He Farts As I Think About Him Wistfully

As a woman, have you ever been lying in bed, trying to find any shred of will possible to get out of it and go forth with your day, only to have your thoughts suddenly be led astray to the one who abandoned or jilted you? Have you ever wondered if, at that very same moment, he might be thinking about you too? And if he is thinking about you in that same moment, are the two of you inextricably bound by some cosmic connection that can’t be thwarted by the mistakes and aches of the past? Maybe so, you like to tell yourself. You compare it to that concluding scene in Shopgirl, where Steve Martin narrates, “And some nights alone, she thinks of him. Some nights, these thoughts occur at the same moment. And Ray and Mirabelle are connected without ever knowing it.”

But, as reality should have conditioned you to apprehend by now, life is not like a movie. Least of all one starring Claire Danes, who always manages to finagle the most attractivo of men for someone as plain as she. So did it ever cross your mind that while you’re reminiscing about some special memory you and your ex had, like banging in a bed and breakfast in Vermont or hiding playfully from one another amid Gaudi architecture in Spain, that he’s probably just farting. He’s literally just sitting or standing somewhere not thinking about you at all, instead casually performing the daily acts mandated by the essential functions of the body. He could be waiting in line to buy condoms for the next victim he hopes to make believe he loves or he could be posted up in a coffee shop trolling the internet for information that will make his next victim believe he is learned and far more intelligent than the average male.

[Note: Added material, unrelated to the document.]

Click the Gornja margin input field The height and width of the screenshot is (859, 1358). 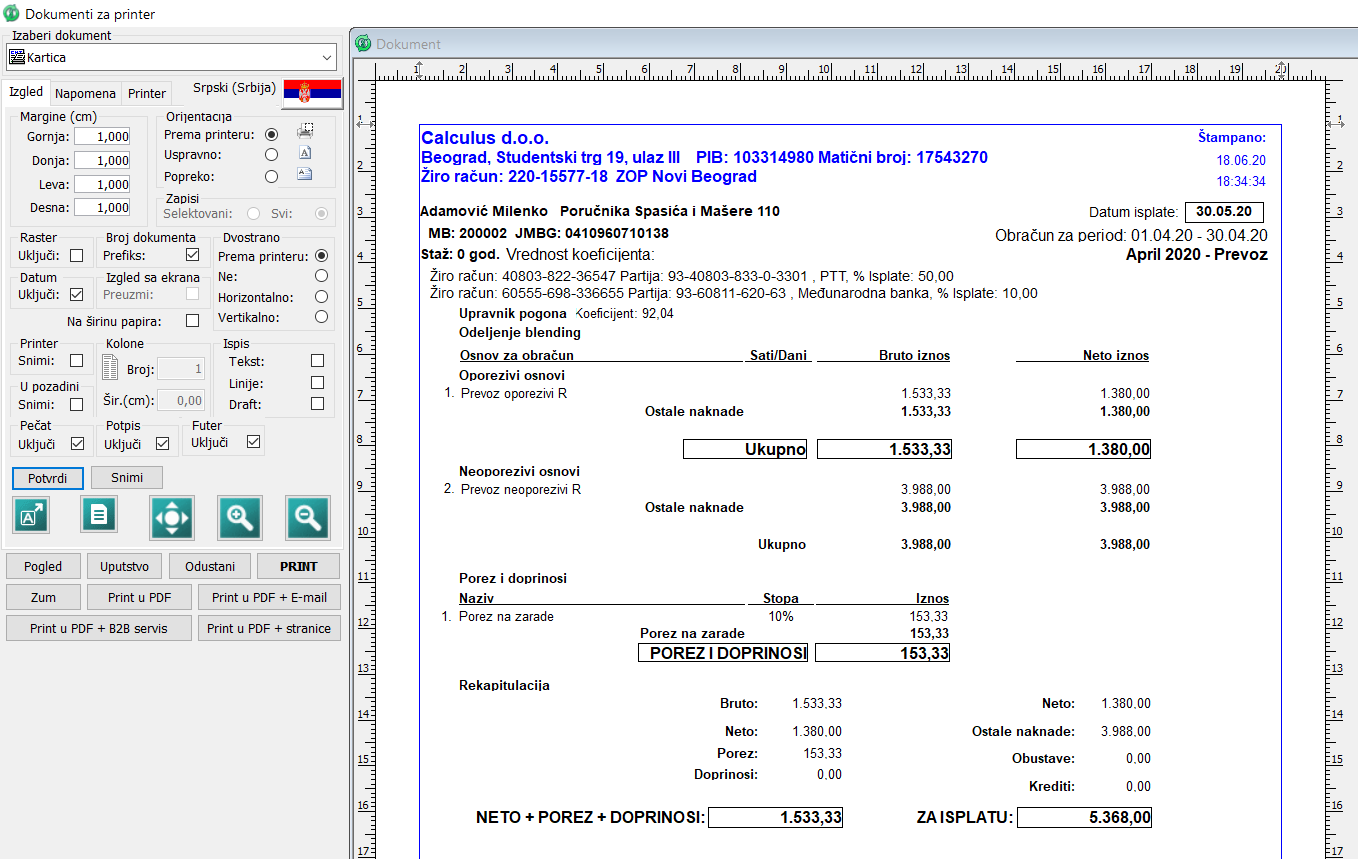tap(102, 137)
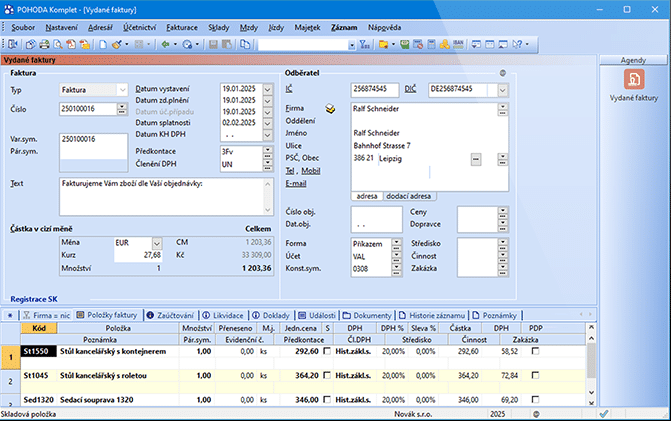Click the vertical scrollbar of the Text field

(x=267, y=196)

He could be doing so many things, but I’ll tell you what he’s not doing: thinking about you while you do the same of him. No, no, at this point, he has Alzheimer’s regarding any of the time you might have spent together. That’s so far in the past to him that it feels like it might have been another lifetime. He has other concerns now, and none of them pertain to conjecturing about how deteriorated your mental health might be from loss of love and loss of faith in love. He is zipping about the proverbial cabin in a stupor of oblivion. Oblivion to the fact that all your thoughts and energies are concentrated on him. Not necessarily getting him back, but on whether or not his level of suffering is equitable to yours according to the transitive property. But, as with all things related to math, this formula is bullshit and will serve you no purpose. Because if “a” is your agony and equals “b,” the constancy with which you think about him, and “b”  equals “c,” your perpetual non-will to live (as demarcated by your total lack of interest in sex as of late), it doesn’t seem to add up to the final result: his blissful ignorance to the anguish caused by the dissolution of the heart.

But you keep lying there in the bed that feels like it should be in an insane asylum amid a row of other cots, dreaming your little dreams and having your little fantasies over the notion that he might be wistfully musing over the times you had together–just as you are in this instant–times that can never be replaced or duplicated no matter how hard you try to do so with another person. You will never face up to the very real probability (there math is again, fucking you over) that he is, in actuality, farting. One endless stream that pays homage to how he obviously feels about you.